Vertical Slice Architecture - daigoba66
https://jimmybogard.com/vertical-slice-architecture/
======
quizotic
So I just had an experience of being forced into "vertical slice"
_development_ (not quite the same as architecture, but still). This seemed
initially as crazy as erecting a multi-story building in vertical slices. But
it turned out to have some advantages, and I might do it again by choice.

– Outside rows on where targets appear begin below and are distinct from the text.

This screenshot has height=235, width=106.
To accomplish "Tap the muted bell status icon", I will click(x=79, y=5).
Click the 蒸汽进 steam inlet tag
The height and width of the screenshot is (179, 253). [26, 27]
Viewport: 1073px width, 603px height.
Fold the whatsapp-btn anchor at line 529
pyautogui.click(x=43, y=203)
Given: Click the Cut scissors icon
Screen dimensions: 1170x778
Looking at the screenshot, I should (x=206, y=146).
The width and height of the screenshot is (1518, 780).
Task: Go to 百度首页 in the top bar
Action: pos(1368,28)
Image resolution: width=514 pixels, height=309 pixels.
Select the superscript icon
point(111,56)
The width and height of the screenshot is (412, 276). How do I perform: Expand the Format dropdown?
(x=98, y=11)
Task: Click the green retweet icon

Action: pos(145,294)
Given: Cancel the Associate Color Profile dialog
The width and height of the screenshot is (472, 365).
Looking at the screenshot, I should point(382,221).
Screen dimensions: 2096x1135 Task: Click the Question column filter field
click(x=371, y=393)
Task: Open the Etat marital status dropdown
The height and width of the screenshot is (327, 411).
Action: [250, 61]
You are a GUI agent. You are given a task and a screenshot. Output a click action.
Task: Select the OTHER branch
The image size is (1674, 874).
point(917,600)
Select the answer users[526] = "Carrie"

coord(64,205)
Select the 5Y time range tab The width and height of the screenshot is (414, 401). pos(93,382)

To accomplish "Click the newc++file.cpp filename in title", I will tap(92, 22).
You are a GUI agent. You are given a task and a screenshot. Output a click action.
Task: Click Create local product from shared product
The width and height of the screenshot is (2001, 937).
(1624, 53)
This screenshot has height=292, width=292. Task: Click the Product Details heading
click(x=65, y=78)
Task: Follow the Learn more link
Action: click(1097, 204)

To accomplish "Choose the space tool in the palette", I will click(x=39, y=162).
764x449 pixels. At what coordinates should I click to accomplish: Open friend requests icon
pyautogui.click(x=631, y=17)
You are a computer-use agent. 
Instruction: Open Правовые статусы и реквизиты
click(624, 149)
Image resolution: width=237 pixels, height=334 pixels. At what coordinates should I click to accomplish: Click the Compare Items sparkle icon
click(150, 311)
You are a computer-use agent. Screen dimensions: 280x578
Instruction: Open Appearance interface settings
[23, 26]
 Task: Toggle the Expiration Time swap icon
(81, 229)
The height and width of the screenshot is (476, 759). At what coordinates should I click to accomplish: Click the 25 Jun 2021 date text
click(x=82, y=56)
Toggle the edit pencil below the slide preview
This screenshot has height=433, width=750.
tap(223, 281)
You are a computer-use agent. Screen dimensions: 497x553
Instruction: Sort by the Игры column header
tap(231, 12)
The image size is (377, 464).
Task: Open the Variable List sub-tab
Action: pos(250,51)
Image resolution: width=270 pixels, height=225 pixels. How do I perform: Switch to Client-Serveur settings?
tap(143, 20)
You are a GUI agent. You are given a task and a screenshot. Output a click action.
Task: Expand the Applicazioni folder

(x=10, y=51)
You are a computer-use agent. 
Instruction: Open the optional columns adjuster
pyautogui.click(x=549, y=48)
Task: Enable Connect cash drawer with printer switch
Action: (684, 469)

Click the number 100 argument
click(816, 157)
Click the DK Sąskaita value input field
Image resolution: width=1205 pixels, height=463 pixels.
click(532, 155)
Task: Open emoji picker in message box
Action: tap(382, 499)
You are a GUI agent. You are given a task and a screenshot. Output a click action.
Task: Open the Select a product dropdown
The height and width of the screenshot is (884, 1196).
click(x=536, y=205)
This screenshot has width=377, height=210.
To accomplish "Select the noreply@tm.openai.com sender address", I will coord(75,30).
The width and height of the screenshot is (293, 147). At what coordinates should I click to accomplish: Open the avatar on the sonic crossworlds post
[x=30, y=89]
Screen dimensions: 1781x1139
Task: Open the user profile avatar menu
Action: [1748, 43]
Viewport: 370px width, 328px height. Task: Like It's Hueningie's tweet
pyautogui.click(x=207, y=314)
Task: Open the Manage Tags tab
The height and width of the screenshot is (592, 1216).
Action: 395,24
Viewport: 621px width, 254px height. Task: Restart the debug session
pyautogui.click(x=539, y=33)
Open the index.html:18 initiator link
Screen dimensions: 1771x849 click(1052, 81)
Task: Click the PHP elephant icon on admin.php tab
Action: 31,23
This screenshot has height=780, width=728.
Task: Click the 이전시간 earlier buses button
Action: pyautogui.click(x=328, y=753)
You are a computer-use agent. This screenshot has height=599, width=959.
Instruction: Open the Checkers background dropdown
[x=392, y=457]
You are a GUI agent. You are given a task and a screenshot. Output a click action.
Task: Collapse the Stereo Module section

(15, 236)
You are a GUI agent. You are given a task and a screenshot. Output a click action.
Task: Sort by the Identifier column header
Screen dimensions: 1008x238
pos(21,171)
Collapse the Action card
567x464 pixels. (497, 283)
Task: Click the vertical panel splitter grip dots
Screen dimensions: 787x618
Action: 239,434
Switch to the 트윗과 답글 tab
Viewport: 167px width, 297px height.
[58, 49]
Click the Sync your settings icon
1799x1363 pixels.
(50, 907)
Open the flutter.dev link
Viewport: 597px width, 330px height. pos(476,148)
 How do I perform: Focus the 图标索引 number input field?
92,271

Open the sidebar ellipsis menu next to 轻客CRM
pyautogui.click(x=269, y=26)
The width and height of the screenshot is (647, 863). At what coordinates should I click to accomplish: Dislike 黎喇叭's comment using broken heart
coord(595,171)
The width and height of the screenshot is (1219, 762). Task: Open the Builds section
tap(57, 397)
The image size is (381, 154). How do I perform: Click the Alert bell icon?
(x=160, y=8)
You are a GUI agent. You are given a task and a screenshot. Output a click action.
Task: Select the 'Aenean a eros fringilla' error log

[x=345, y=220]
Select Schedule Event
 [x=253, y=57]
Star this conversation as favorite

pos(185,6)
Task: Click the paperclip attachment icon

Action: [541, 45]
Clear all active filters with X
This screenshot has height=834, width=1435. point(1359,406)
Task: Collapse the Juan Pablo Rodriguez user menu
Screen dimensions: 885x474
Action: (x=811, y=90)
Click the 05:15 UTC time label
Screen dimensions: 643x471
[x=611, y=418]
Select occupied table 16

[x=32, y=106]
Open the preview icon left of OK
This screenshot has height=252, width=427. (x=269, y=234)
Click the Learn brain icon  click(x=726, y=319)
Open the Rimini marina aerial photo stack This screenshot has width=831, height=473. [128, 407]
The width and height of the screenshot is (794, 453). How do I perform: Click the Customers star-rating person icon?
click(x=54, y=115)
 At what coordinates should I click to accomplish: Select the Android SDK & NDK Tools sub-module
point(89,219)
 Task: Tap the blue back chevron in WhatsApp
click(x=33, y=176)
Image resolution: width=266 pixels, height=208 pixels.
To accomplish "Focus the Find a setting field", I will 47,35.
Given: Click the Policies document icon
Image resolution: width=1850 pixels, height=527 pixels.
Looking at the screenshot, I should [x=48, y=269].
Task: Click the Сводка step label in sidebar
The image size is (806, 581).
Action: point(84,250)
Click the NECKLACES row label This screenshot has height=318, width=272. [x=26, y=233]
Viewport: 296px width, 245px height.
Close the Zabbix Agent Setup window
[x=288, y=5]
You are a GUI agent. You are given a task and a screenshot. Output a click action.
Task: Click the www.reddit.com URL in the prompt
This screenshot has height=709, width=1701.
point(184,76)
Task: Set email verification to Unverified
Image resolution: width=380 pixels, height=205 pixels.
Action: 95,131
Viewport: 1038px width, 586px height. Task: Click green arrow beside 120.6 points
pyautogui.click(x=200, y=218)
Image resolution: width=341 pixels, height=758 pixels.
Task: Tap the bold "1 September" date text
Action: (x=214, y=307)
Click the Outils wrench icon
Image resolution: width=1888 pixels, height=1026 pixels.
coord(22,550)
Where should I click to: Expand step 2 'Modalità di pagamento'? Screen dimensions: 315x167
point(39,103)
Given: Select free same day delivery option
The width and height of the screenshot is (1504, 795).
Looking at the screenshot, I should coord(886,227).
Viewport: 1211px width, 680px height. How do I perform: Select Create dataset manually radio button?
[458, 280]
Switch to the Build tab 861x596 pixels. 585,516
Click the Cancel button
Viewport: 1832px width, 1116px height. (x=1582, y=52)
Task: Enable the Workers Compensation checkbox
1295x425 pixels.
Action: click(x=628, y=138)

At the risk of stating the obvious, at the end of the day, it's the use cases
and user stories that matter, and in my experience, these almost always evolve
over the life of a project. Designing from the ground up often ends up
supporting potential requirements that never become real. As the project grows
and matures, it becomes hard to trace whether some capability in a lower layer
is critical or unneeded, so the tendency is to keep everything. This can
become an albatross.

The virtue of vertical development, is that it's easier to do all the work and
only the work that is required.

Theoretically, the flip side is that it's easy to avoid thinking up front
about the big picture, and easy to promote stove-piping with all of its
disadvantages.

My guess is that either the traditional or the vertical approach involves
eventual refactoring, and that the first leads to bloat in unused capability
while the second leads to bloat in duplicated capability. But the bloat comes
later in the project with the vertical approach. In the early phases of a
project, the vertical approach may lead to leaner, more malleable systems,
with faster delivery and user interaction.

Bottom line for me, is that vertical development didn't fail (I thought it
would), and had some surprising benefits.